Welcome! We're glad you found us. This is a class blog for Women in Performance: Choreographies of Resistance (WMST/DNCE 323) at California State University San Marcos. Throughout the semester we will be focusing on a range of topics with an emphasis on movement and feminism. "[We take on] multiple perspectives of women who have resisted cultural norms to forge new and brave perspectives on the body". This blog will help the students to create an exploration of the course material in relation to real world connections and experiences. Please feel free to take a look around, post questions, or comments. We hope you enjoy our findings and learn something new in the process.

Monday, March 5, 2012

Those "ridiculous" anti-housewife thoughts..



By: Caroline Crandall

My understanding about The Problem That Has No Name by Betty Friedan is that the problem is the fact that women in the 1950’s and early 60’s had no say in how they wanted to live out their lives.

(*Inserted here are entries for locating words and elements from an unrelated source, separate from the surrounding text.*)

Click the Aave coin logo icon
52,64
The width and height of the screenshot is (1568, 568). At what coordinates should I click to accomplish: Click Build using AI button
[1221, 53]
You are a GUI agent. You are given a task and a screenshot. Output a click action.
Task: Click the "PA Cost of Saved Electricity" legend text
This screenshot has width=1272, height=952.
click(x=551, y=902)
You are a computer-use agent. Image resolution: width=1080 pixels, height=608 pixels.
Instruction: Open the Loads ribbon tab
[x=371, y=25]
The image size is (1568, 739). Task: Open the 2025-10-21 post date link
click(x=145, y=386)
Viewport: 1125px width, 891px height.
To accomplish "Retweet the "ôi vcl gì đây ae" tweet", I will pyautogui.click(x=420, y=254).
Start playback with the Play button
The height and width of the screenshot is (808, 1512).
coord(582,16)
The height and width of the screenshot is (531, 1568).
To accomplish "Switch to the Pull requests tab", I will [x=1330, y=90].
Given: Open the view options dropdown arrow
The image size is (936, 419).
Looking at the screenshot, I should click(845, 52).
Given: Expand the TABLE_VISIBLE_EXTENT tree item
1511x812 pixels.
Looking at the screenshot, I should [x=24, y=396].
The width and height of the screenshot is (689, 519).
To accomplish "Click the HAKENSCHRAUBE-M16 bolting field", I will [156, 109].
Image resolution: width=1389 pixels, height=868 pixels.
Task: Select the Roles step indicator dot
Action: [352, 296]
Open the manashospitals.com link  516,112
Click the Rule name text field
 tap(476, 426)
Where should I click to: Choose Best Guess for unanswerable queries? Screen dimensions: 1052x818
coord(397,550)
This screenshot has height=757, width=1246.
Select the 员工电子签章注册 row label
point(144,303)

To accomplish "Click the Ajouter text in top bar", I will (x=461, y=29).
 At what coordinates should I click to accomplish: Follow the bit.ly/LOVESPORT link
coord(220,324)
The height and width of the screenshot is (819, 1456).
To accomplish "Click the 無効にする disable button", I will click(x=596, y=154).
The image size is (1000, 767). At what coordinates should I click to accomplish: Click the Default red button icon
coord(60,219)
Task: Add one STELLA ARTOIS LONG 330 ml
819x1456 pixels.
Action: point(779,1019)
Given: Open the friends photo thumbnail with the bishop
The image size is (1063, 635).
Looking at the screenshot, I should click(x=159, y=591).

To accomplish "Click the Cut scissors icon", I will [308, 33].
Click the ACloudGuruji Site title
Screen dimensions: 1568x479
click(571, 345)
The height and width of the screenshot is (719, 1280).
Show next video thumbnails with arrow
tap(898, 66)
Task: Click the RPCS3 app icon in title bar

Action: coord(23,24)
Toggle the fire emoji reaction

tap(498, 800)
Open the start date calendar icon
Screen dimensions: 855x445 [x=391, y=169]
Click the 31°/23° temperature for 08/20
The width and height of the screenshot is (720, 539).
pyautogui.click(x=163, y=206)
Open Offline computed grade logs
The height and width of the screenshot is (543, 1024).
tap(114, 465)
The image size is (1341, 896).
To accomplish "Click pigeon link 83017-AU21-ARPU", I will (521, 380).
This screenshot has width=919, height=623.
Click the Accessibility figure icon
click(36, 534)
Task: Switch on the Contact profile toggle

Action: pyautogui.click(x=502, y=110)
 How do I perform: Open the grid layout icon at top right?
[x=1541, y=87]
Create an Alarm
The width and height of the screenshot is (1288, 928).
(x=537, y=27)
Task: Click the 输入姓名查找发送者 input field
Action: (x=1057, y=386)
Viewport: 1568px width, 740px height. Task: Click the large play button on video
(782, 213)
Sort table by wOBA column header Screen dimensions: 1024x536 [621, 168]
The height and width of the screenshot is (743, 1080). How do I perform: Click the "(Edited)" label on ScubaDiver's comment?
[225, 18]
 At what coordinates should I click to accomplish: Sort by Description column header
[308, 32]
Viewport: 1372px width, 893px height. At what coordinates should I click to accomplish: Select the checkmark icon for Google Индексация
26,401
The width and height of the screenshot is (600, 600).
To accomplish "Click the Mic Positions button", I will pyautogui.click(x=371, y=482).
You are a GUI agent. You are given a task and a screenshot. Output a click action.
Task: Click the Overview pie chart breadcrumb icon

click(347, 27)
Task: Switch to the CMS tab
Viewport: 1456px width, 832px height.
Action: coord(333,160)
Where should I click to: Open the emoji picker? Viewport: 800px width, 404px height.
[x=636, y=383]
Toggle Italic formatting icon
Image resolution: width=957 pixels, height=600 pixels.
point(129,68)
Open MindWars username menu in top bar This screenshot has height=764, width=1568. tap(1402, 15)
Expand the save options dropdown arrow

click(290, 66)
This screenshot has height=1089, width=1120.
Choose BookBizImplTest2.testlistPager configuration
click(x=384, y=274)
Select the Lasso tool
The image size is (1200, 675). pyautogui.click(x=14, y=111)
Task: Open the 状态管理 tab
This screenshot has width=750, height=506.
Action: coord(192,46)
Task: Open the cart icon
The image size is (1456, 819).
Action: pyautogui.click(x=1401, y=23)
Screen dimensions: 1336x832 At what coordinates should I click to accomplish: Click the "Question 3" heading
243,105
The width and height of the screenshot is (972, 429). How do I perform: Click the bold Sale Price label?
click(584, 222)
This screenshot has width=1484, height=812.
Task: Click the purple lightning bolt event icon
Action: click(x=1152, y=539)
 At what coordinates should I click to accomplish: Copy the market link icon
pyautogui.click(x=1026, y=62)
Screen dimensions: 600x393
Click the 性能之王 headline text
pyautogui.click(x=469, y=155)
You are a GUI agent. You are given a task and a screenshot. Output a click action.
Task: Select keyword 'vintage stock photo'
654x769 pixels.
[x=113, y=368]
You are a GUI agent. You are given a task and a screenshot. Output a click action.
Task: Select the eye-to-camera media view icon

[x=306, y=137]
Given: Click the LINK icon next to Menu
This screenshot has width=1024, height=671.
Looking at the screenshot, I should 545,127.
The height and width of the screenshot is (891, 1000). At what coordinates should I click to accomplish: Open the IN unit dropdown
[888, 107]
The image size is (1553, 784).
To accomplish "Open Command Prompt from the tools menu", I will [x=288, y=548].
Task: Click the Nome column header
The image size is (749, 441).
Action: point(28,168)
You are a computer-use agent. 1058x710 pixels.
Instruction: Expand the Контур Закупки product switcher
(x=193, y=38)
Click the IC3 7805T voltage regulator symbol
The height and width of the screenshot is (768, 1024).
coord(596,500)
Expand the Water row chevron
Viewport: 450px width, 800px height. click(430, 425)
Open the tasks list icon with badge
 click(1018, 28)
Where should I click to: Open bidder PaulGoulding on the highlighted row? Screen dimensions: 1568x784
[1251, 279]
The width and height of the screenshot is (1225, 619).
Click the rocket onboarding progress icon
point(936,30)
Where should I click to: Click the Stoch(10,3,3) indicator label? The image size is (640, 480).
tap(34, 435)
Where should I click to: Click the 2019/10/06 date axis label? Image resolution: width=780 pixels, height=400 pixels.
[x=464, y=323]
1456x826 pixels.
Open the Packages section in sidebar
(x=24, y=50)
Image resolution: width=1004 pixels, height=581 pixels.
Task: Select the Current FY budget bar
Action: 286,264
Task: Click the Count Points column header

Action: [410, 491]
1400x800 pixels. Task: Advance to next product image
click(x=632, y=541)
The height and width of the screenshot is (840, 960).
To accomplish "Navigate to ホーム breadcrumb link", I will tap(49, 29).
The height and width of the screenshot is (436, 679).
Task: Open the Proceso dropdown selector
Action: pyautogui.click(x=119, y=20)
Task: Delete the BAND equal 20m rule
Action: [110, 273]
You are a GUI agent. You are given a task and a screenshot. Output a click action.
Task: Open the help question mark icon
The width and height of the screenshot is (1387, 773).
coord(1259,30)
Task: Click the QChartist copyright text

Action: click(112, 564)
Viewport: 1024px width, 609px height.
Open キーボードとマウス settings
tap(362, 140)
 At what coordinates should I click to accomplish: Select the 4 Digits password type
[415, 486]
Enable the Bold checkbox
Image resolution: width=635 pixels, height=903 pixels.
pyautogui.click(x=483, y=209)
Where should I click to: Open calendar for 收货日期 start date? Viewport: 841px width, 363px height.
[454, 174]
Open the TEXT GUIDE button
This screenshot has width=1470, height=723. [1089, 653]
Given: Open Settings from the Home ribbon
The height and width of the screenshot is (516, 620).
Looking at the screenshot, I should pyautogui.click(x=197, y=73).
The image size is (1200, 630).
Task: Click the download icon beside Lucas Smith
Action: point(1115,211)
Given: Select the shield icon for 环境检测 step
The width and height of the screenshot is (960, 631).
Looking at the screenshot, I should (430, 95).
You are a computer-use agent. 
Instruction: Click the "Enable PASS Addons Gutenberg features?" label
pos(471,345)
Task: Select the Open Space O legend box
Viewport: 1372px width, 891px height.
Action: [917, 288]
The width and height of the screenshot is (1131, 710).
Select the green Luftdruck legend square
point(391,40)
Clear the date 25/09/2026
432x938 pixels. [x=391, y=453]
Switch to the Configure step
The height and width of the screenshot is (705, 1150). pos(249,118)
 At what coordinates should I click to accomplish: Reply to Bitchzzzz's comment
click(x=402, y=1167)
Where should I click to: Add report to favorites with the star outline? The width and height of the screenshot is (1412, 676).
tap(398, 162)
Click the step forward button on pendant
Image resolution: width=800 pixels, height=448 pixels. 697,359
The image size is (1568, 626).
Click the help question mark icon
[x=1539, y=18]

The purpose of a woman’s being then was to get married, have children and then do all housing tasks.  They really had no choice and if they did begin to question why their life was the way that it was or if that was what they really wanted, they would be frowned upon.  The article stated that in that time period, if a woman was feeling unhappy with her life, it was commonly thought that there must have been problems in her marriage or that she had something wrong with her. This caused Women to feel confused and alone, even though there was a large number of women who felt the exact same way. People who were against these ideas of women being something other than a house wife tried to come up with excuses as to why women could be having these “ridiculous” anti-housewife thoughts. The article said that women being educating was causing ideas to be put in their head. It also said, “ the problem was dismissed by telling the house wife how luck she is-her own boss, no time clock, no junior executive gunning for her job. “  First of all, she is not her own boss because she has to take commands form her husband and cater to her children. Second, she does have to follow a time clock because she has a time schedule to get all her daily house chores done. And third, she doesn’t have a junior executive gunning for her job, because no one else wants to have her job!
I enjoyed this quote that I found that pretty much sums up this problem that has no name.
“It is simply the fact that American women are kept from growing to their full human capacities - is taking a far greater toll on the physical and mental health of our country than any known disease.”




4 comments:

  1. I love that link you posted. I watched this movie when I was only a child and of course, you don't really understand it. And as time progresses, you start to realize what the movie is about when you're older. I find it pretty ridiculous that instead of wandering for food himself, he wanders for his wife to reach his food. The time period strongly represents the ideal place of a woman, which is in the kitchen. He firmly believes that it is his wife's job to make him dinner and cater to him as much as possible. And this is why I really agree with you when you said she is not her own boss because she has to live with the demands of her husband. The shift of women entering the workforce or breaking her daily cycle and giving herself some quality time is uncommon and an "illness" to others because it is not an expected role. In the Pleasantville clip, he is starting to question not only "where's my dinner?" but "where's my wife and what did you do to her?" It becomes a powerful movement from that point on.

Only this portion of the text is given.